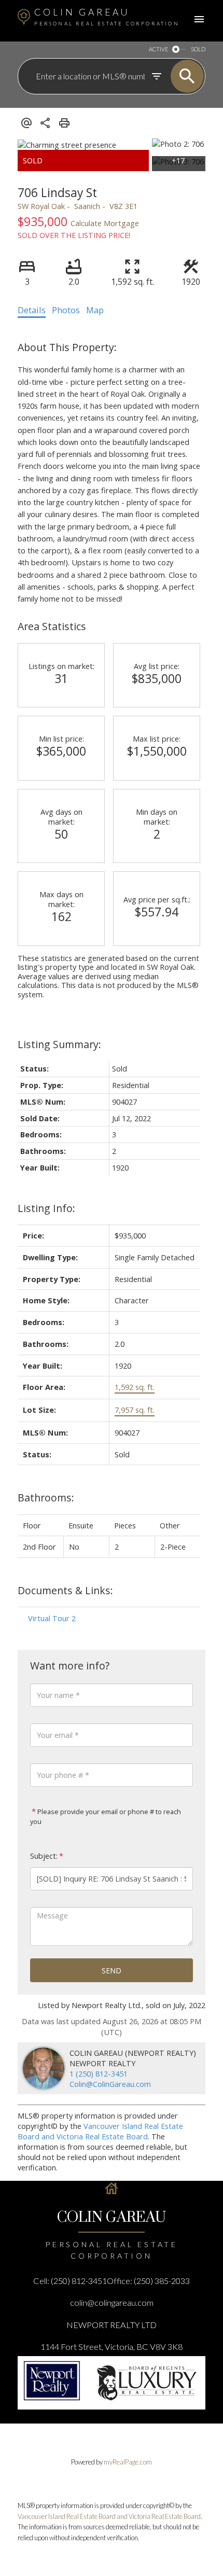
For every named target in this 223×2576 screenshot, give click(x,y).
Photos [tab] (66, 310)
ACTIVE (158, 49)
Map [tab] (95, 310)
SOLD (198, 49)
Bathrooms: (46, 1498)
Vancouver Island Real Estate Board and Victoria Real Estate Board (100, 2131)
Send (111, 1970)
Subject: (44, 1856)
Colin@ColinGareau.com (110, 2084)
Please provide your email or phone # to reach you (105, 1816)
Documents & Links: (65, 1590)
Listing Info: (46, 1208)
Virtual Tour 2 (52, 1618)
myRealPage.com (128, 2462)
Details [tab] (32, 310)
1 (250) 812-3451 (98, 2073)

-.-.-

--- Exercise brief ---
Please copy the line that contains "Please provide your" and each line after it through the end of the records, exactly, and no other lines.

--- Answer space ---
Please provide your email or phone # to reach you (105, 1816)
Documents & Links: (65, 1590)
Listing Info: (46, 1208)
Virtual Tour 2 (52, 1618)
myRealPage.com (128, 2462)
Details [tab] (32, 310)
1 (250) 812-3451 (98, 2073)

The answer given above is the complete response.